La voix chaude et sensuelle de Véronique Sanson (Amoureuse-1974) installe l'ambiance avec intelligence comme si les paroles avaient été écrites pour le spectacle :
Et je sens la fièvre qui me mord
Sans que j'aie l'ombre d'un remords
Et l'aurore m'apporte le sommeil
Je ne veux pas qu'arrive le soleil
Quand je prends sa tête entre mes mains
Je vous jure que j'ai du chagrin
Et je me demande
Si cet amour aura un lendemain
Quand je suis loin de lui
Je n'ai plus vraiment toute ma tête
Une valise est grande ouverte sur un lit défait avec des vêtements d'homme éparpillés. On entend quelques coups de feu au loin. Léa s'interrompt et sort sur le balcon. Un homme cagoulé s'introduit dans l'appartement et s'empare d'un dossier. Elle revient saisit un revolver et tient l'homme en respect.

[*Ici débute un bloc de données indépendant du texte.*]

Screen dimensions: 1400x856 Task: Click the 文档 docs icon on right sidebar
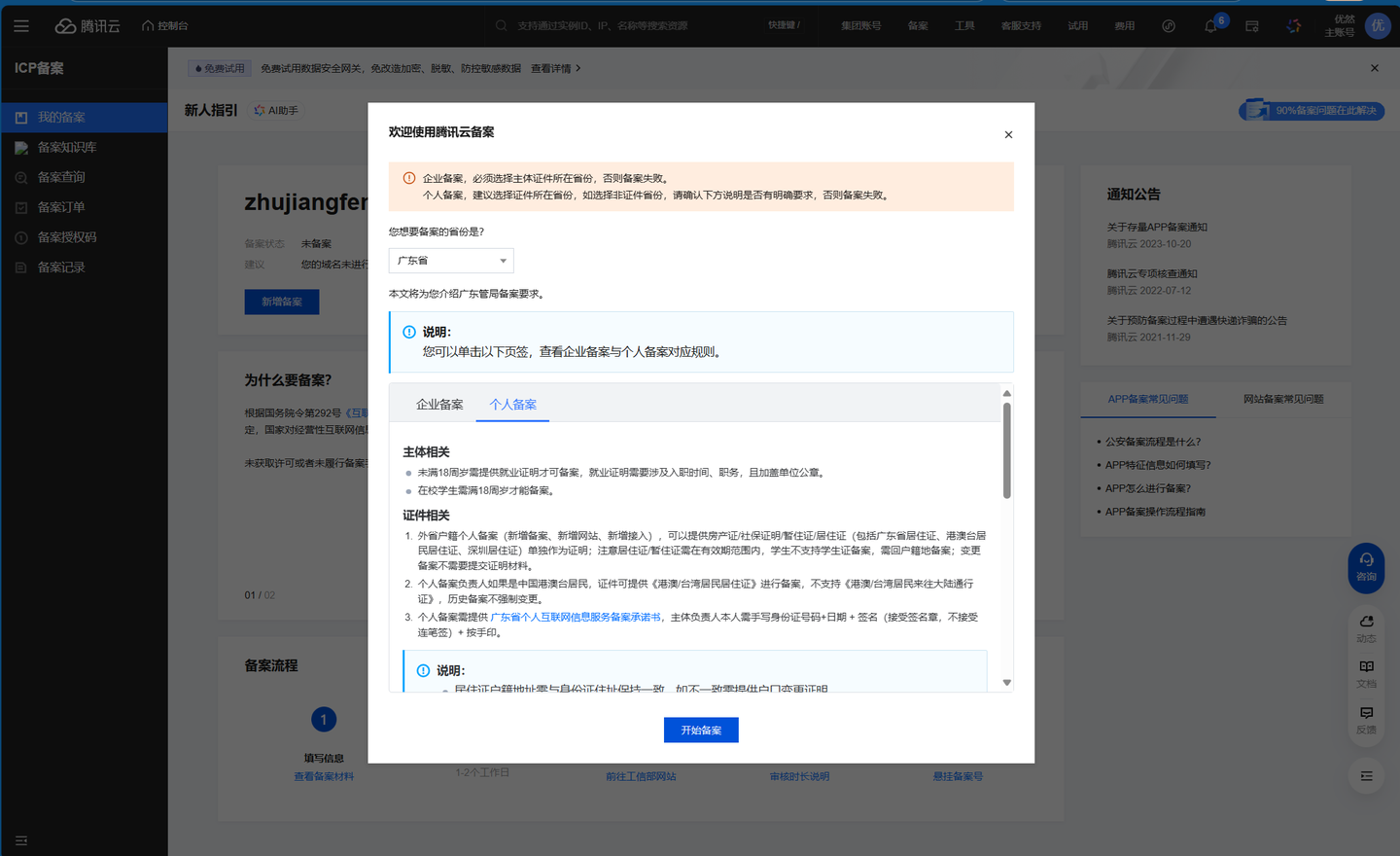coord(1366,673)
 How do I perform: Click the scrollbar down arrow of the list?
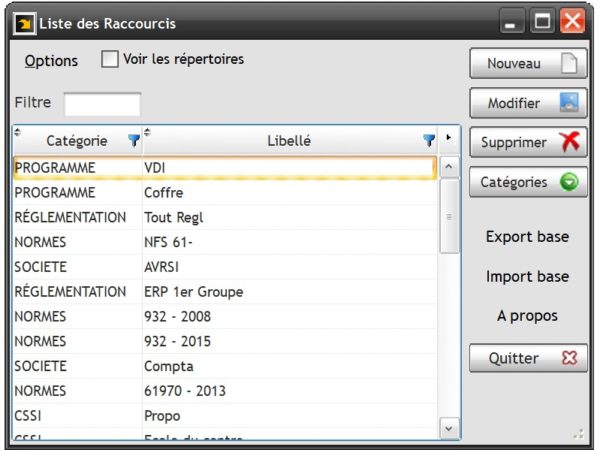[449, 428]
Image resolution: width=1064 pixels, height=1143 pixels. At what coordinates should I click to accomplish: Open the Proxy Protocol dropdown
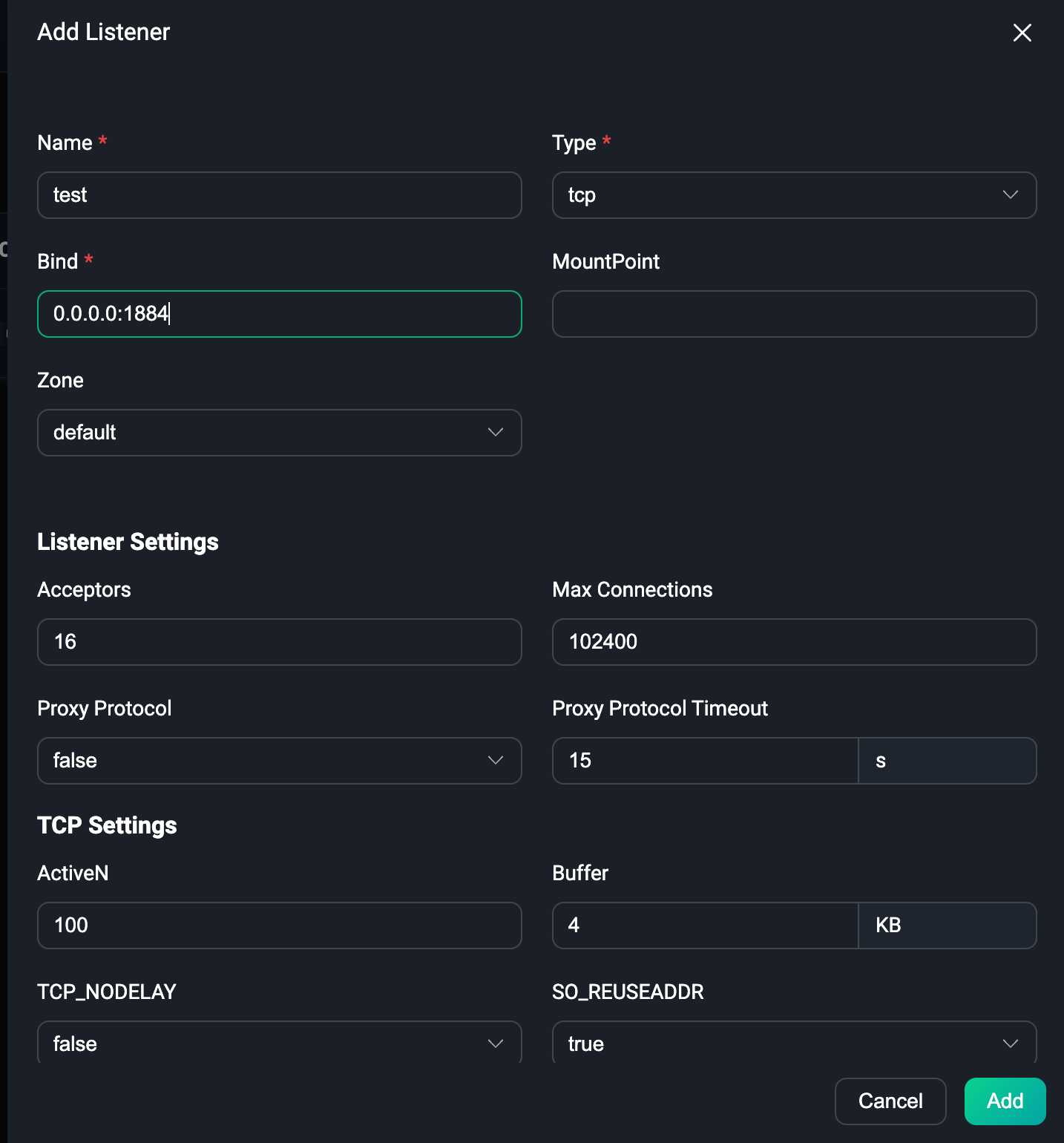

La comédie se superpose au tragique quand la jeune femme saisit une paire de menottes qui se trouve dans le tiroir de la table de chevet et lui impose de s'attacher au lit. On respire pour elle et on se dit qu'on devrait tous se munir de ce type d'objet si utile en cas d'agression.
Reste à comprendre ce qu'il fait là, et quel lien unit Léa et Anthony. La nuit sera longue. La confrontation est âpre et violente entre ces deux êtres que tout oppose ... apparemment. On découvrira qu'Anthony travaillait dans l'entreprise de Lionel et qu'il le connaissait drôlement bien.
La tension monte dans l'appartement parisien. Le téléphone sonne ... les rebondissements s'enchainent. La tentative de cambriolage parait dérisoire au regard des évènements très graves qui sont en train de se dérouler un peu plus loin (les attentats du 13 novembre 2015).
Pourtant on le sent faux. On la sent faible. Est-ce uniquement parce qu'elle vient d'enterrer Lionel, son mari, décédé brutalement à 29 ans ? Est-elle véritablement naïve ? Peut-on se fier à nos intuitions ? Lequel des deux est le plus mystérieux ?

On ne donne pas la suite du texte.